La plastica, ad esempio, contro cui Greta si è scagliata. Ragioniamoci sopra. I materiali plastici non sono biodegradabili e quindi risultano altamente inquinanti, al punto che a quanto pare micro-plastiche finiscono perfino nel nostro organismo, con conseguenze ancora ignote ma potenzialmente nocive. Qualcuno risponde che abolire la plastica farebbe sparire le aziende che la producono, causando disoccupazione. 

 

Tuttavia spesso sarebbe possibile sostituirla con altri prodotti, come ad esempio il ben più biodegradabile tetrapak, ideale per le bevande e già utilizzato per latte e succhi di frutta. E se ciò accadesse, il fabbisogno di tetrapak aumenterebbe, con conseguente necessità di nuove assunzioni da parte delle aziende produttrici, permettendo il passaggio degli operai delle industrie plastiche a quelle del tetrapak, no? Magari con un intervento statale per favorire tali trasferimenti. Non so, non sono esperto in materia, me lo sto solo chiedendo. 

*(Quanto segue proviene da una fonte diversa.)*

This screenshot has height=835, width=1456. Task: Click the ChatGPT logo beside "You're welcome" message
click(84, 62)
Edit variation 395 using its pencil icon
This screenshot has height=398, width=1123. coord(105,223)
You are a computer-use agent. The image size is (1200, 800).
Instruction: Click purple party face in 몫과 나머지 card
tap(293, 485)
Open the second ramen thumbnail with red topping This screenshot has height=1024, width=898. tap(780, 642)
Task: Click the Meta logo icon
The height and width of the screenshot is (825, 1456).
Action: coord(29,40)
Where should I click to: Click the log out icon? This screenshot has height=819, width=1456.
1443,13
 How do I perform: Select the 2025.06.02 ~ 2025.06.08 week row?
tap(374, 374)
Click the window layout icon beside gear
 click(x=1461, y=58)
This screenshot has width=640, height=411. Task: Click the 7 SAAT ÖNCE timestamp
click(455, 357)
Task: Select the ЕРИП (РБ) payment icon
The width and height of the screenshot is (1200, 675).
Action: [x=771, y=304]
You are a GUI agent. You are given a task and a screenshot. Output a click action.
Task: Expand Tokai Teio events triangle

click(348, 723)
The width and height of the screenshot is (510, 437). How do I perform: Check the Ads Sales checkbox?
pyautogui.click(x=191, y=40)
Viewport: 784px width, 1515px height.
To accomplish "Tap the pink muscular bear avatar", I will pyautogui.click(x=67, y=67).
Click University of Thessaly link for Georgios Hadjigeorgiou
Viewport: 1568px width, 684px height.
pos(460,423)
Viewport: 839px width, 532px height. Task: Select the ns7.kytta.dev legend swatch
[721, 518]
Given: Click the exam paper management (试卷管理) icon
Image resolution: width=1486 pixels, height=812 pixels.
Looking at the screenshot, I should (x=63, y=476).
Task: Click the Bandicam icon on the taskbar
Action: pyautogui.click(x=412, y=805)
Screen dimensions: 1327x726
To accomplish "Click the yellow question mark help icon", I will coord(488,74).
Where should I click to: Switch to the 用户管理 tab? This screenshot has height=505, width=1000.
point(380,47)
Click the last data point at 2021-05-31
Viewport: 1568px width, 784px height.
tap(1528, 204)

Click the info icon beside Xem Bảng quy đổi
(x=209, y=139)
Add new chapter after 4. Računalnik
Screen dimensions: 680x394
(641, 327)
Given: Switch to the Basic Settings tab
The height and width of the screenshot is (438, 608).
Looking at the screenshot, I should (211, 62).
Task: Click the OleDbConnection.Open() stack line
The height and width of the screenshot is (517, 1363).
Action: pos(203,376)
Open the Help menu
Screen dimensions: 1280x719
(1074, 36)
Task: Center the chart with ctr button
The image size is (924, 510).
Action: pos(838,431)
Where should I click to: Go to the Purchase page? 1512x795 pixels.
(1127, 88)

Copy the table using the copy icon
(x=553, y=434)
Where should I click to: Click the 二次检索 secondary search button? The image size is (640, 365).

Nel frattempo, anziché gridare senza costrutto “dagli alla plastica”, ci si potrebbe sforzare tutti di non abbandonarla nell’ambiente. In proposito, gli ambientalisti liguri sono stufi di trovare a spiaggia ogni estate bottiglie e sacchetti di plastica abbandonati sulla sabbia o sulla scogliera o lasciati a galleggiare placidamente nell’acqua. Se inoltre si evitasse di gettarla nella normale spazzatura, smaltendola invece negli specifici cassonetti della raccolta differenziata, si permetterebbe alle aziende di riutilizzarla, riducendone così la produzione. 

Che irritazione, infine, veder snobbati i giovani impegnati nella difesa dell’ambiente con commenti vuoti e arroganti. Ad esempio quelli di chi, in pieno delirio di onnipotenza, sempre qui su Trucioli ci ha fatto sapere che, in qualità di ex professore di filosofia, nulla ha da imparare da una “Greta qualsiasi”, come se gli studi umanistici fornissero automaticamente una patente di onniscienza. Persone così si sentono evidentemente la bocca della verità, mentre l’unica verità è che per quanto si possa essere intelligenti, colti e scafati, nessuno è perfetto e infallibile e dunque chiunque può insegnarci qualcosa, perfino un bambino in età prescolare, anche se per ipotesi dovessimo saperne mille volte più di questi o di chiunque altro su quasi ogni argomento.